Efforts to consolidate the Japanese shipbuilding industry are proceeding with Mitsui E&S Shipbuilding announcing that it has reached agreements with Mitsubishi Heavy Industries and Tsuneishi Shipbuilding Co. The intent is to split Mitsui’s operations into two parts each joining up with one of the shipbuilders to strengthen Japan’s competitive position and the financial performance of Mitsui.

After years of financial losses in its shipbuilding operation, Mitsui announced a plan in August 2020 designed to stabilize its profits in shipbuilding while maintaining its technology capabilities and role in Japan’s defense industry. The company said it was considering focusing on the fabless business, making the best use of its strengths in design and development.

Under final agreements signed today, Mitsubishi Heavy Industries will take over the naval and governmental ship business of Mitsui E&S Shipbuilding Co., including the construction and repair work which will continue at the Tamano Works.

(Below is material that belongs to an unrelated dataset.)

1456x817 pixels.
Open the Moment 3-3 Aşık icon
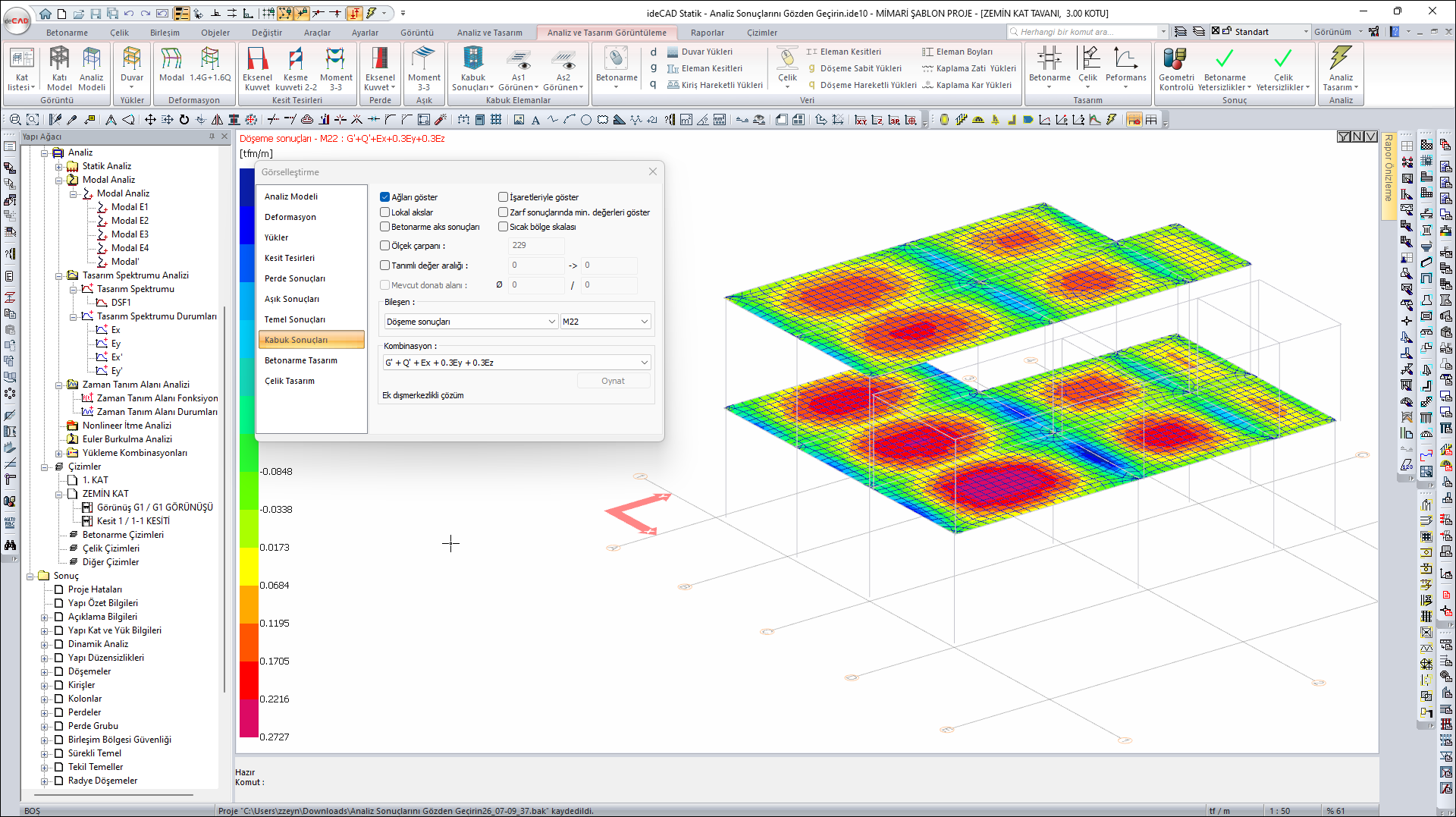coord(424,67)
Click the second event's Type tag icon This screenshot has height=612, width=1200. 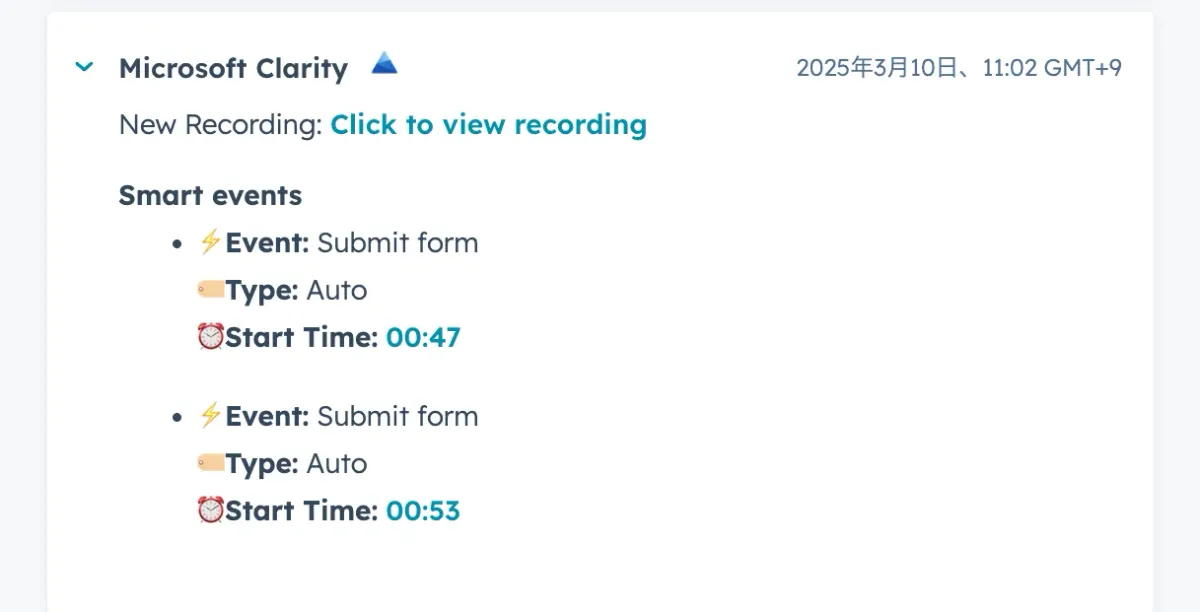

Mitsui performs construction and repair work for auxiliary ships, such as supply ships and oceanographic survey ships for Japan’s Ministry of Defense, as well as governmental ships including vessels for patrolling local fishing waters. In recent years, the company has also been actively developing new technologies incorporated into autonomous underwater vehicles (AUV) and autonomous surface vehicles (ASV).

Mitsui’s products and technologies will complement those of MHI according to the companies. MHI also offers full maintenance and repair services for naval vessels. In recent years the company has also focused on the development of new frigates and destroyers developing emerging technologies for energy savings, unmanned operation, cybersecurity, and reduced lifecycle costs.

MHI said it will benefit from both Mitsui’s technologies and experienced personnel to further strengthen the operations of its Naval Ship & Maritime Systems Division. Following the requisite reviews by the Fair Trade Commission and other pertinent authorities, the transfer of operations is targeted for completion in October 2021.

Mitsui also reported that it is has signed a comprehensive agreement with Tsuneishi and they are targeting the completion of the final contract for the transaction for the commercial shipbuilding operations by the end of April 2021. Since 2018, the two companies have been cooperating on their commercial ship construction for tankers, bulk carriers, and containerships. Under the plan, Tsuneishi will invest in the new joint company and will own 49 percent of the company. 

In March 2020, Mitsui had announced plans to close its Chiba repair yard. While final details for the plan for the commercial shipbuilding operations are yet to be announced, it is believed that Mitsui will focus on the development of technology and design with the work happening at Tsuneishi’s facilities.

The Japanese shipbuilding industry remains in third place in the global industry behind China and Korea. The Japanese yards with higher operating costs have been challenged to compete.